## What to produce
Taking the data below line by line, count those that include the word "computer" and report the number alone.

## The data
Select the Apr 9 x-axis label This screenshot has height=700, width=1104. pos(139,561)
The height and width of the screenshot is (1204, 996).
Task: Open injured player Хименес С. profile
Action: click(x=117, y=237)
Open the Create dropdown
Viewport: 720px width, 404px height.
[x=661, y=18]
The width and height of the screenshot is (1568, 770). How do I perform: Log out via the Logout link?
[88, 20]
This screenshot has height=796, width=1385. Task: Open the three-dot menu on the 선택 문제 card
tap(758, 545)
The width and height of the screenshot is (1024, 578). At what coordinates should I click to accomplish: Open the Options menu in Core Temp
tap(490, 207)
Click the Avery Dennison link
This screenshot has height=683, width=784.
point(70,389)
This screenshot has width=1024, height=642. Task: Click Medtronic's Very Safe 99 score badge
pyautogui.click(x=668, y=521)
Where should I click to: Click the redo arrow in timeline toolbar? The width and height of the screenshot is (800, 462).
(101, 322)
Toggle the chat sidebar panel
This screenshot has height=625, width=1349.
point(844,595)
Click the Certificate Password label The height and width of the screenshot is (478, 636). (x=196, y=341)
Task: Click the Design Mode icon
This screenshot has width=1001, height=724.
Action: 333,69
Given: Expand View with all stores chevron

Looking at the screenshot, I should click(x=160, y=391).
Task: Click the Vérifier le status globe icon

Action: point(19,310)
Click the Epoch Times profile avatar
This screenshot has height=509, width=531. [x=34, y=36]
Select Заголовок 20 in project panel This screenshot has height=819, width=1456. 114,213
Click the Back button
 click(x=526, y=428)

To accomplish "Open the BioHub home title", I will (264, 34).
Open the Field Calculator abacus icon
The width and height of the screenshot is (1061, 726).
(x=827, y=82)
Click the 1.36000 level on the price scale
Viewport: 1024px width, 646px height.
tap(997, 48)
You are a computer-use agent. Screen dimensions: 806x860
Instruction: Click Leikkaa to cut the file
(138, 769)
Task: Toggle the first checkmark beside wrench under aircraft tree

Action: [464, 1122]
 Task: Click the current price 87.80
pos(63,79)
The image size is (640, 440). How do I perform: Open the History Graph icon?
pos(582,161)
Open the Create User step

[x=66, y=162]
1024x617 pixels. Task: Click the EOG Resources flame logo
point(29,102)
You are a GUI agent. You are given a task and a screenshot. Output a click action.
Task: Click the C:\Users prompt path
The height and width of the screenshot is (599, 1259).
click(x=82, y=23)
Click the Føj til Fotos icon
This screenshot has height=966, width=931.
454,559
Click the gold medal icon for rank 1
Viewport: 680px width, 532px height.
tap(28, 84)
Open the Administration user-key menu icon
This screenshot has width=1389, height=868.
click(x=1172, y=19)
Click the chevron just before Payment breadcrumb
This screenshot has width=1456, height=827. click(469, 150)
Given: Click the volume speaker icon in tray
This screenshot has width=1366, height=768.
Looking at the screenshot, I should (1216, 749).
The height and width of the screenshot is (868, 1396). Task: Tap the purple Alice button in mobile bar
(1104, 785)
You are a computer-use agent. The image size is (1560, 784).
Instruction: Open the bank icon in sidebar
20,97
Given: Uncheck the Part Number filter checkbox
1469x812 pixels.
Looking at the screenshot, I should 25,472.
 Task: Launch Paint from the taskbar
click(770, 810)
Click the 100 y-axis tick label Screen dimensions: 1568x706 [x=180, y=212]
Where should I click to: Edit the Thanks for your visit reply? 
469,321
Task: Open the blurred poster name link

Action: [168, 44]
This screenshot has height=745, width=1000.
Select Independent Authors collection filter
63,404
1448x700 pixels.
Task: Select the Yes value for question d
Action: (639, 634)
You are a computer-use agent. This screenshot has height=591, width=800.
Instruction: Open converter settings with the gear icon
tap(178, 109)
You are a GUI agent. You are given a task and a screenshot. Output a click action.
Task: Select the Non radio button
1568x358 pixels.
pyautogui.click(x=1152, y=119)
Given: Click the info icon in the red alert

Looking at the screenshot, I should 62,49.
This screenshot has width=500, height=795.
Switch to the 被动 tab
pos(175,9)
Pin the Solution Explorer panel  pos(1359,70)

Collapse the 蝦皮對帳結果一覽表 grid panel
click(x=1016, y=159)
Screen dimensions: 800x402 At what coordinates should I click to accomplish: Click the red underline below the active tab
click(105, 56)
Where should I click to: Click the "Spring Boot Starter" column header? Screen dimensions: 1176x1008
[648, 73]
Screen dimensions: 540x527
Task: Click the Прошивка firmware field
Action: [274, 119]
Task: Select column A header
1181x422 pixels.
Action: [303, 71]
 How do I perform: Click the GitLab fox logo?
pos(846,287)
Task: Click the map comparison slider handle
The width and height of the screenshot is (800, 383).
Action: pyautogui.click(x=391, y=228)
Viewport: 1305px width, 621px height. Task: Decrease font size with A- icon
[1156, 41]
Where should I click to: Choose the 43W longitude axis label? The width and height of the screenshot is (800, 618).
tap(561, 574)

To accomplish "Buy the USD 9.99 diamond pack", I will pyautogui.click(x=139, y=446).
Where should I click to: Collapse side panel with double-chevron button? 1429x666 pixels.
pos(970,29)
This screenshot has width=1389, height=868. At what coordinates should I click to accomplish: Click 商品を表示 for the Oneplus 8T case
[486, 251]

## Result below
3